8e Hypothèse : Un nouvel internationalisme des peuples associant Européens, Asiatiques, Africains et Américains est donc possible.

Cette hypothèse, qui découle de ce qui précède et en constitue la conclusion, signifie que les conditions existent qui permettraient un rapprochement au moins de tous les peuples de l’ancien monde. Ce rapprochement se cristalliserait au plan de la diplomatie internationale en donnant consistance à l’axe Paris – Berlin – Moscou - Pékin, renforcé par le développement de relations amicales entre cet axe et le front afro-asiatique reconstitué.

Il va sans dire que des avancées dans cette direction réduisent à néant l’ambition démesurée et criminelle des Etats Unis. Ceux-ci seraient alors contraints d’accepter la coexistence avec des nations décidées à défendre leurs intérêts propres.

Dans le moment actuel cet objectif doit être considéré comme prioritaire d’une manière absolue. Le déploiement du projet américain surdétermine l’enjeu de toutes les luttes : aucune avancée sociale et démocratique ne sera durable tant que le plan américain ne sera pas mis en déroute.

9e Hypothèse : Les questions relatives à la diversité culturelle doivent être discutées dans le cadre des nouvelles perspectives internationales dessinées ici.

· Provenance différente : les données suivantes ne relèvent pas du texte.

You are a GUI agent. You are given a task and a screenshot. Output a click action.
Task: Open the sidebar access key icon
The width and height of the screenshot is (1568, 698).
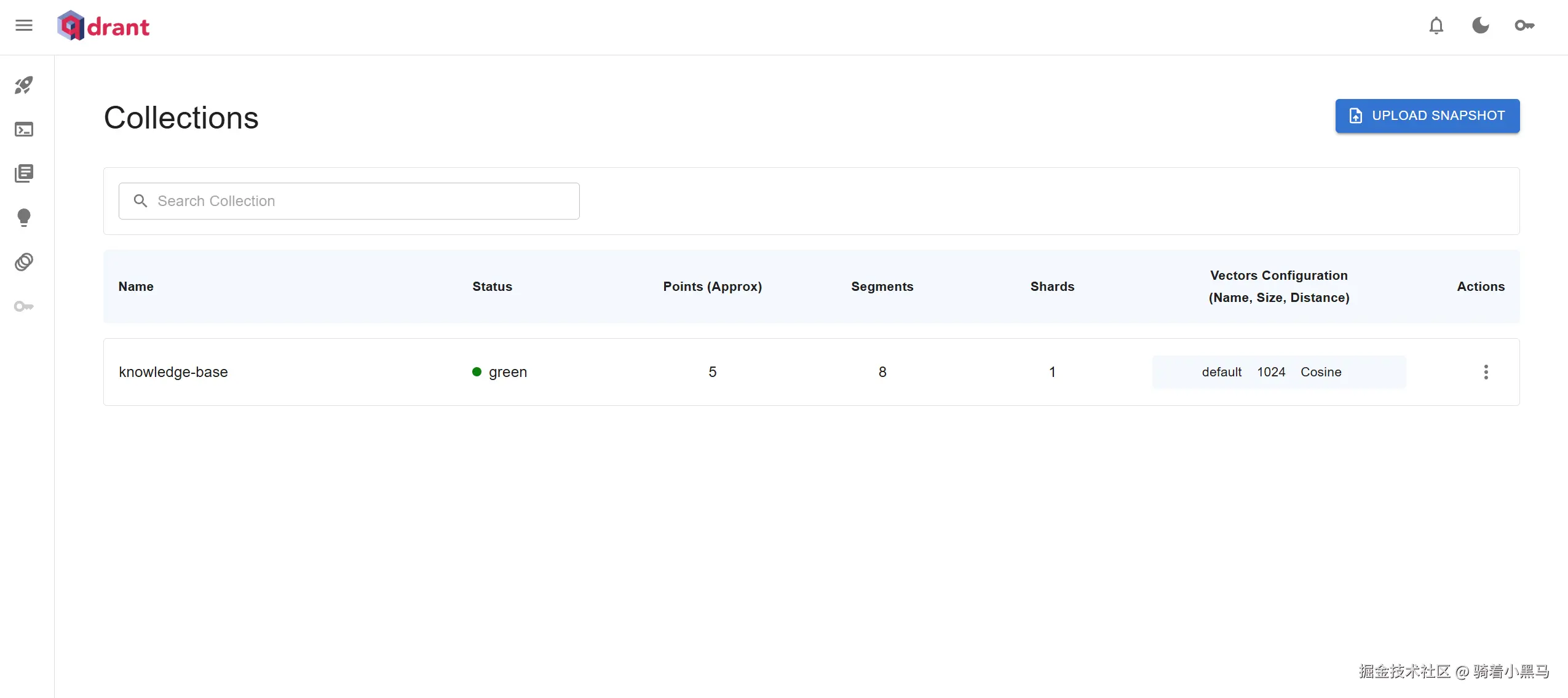point(24,306)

La diversité culturelle est un fait. Mais un fait complexe et ambigu. Les diversités héritées du passé, pour autant légitimes qu’elles puissent être, ne sont pas nécessairement synonymes de la diversité dans la construction de l’avenir qu’il faut non seulement admettre mais rechercher.

Convoquer les seules diversités héritées du passé (islam politique, hindutva, confucianisme, négritude, ethnicités chauvines …) constitue souvent un exercice démagogique des pouvoirs autocratiques et compradore, qui leur permet à la fois d’évacuer le défi que représente l ‘universalisation de la civilisation et de se soumettre en fait au diktat du capital transnational dominant. Par ailleurs, l’insistance exclusive sur ces héritages divise le tiers monde, en opposant Islam politique et Hindutva en Asie, Musulmans, Chrétiens et pratiquants d’autres religions en Afrique. La refondation d’un front politique uni du Sud est le moyen de dépasser ces divisions soutenues par l’impérialisme américain. Mais alors que sont et peuvent être les « valeurs » universelles » sur la base desquelles on peut construire l’avenir ? L’interprétation occidentalo-centrique et restrictive de celles-ci légitime le développement inégal produit immanent de l’expansion capitaliste mondialisée d’hier et d’aujourd’hui. Elle doit être rejetée. Mais alors comment faire avancer des concepts authentiquement universels, enrichis par l’apport de tous ? Ce débat ne peut être ignoré.